__EXERCISE__.
Your answer must be the lines of the entries below, exactly as written, from the first line through the line containing "apprendre l'Anglais avec le dessin (58, 1242)".

[RECORDS SHOWN]

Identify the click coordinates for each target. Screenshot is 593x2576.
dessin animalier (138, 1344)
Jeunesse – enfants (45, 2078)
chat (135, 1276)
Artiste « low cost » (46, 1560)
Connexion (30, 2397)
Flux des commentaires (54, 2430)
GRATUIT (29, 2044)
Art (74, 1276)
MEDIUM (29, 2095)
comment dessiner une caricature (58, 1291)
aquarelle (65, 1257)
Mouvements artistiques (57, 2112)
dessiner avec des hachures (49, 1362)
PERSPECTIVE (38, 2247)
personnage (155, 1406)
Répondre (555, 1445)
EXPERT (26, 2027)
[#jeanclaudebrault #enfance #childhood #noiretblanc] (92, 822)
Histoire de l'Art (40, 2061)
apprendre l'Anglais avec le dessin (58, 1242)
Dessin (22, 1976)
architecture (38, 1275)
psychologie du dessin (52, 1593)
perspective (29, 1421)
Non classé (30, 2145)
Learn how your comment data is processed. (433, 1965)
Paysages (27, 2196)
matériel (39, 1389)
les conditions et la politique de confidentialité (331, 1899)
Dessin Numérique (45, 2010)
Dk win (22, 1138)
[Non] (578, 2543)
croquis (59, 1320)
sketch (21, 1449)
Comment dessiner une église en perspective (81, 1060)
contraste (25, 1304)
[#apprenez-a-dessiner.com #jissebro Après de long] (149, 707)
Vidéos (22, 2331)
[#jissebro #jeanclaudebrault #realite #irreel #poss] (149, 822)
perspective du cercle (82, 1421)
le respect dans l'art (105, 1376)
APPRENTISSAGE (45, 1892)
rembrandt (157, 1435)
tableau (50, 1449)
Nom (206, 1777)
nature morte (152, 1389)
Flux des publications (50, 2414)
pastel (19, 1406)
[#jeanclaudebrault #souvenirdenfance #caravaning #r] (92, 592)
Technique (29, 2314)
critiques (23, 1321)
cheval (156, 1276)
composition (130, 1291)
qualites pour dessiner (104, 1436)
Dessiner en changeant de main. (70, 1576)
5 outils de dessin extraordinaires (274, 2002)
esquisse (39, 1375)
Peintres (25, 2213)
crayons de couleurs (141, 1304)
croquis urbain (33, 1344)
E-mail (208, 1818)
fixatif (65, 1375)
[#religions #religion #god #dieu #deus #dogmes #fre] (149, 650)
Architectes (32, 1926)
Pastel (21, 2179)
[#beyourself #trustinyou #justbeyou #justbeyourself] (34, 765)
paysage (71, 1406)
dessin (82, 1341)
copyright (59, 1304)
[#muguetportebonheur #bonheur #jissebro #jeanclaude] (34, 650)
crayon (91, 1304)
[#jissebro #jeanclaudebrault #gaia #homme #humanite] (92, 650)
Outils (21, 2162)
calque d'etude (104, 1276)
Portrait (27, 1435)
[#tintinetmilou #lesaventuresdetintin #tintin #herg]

[/RECORDS SHOWN]

__SOLUTION FOR THIS TASK__.
Identify the click coordinates for each target. Screenshot is 593x2576.
dessin animalier (138, 1344)
Jeunesse – enfants (45, 2078)
chat (135, 1276)
Artiste « low cost » (46, 1560)
Connexion (30, 2397)
Flux des commentaires (54, 2430)
GRATUIT (29, 2044)
Art (74, 1276)
MEDIUM (29, 2095)
comment dessiner une caricature (58, 1291)
aquarelle (65, 1257)
Mouvements artistiques (57, 2112)
dessiner avec des hachures (49, 1362)
PERSPECTIVE (38, 2247)
personnage (155, 1406)
Répondre (555, 1445)
EXPERT (26, 2027)
[#jeanclaudebrault #enfance #childhood #noiretblanc] (92, 822)
Histoire de l'Art (40, 2061)
apprendre l'Anglais avec le dessin (58, 1242)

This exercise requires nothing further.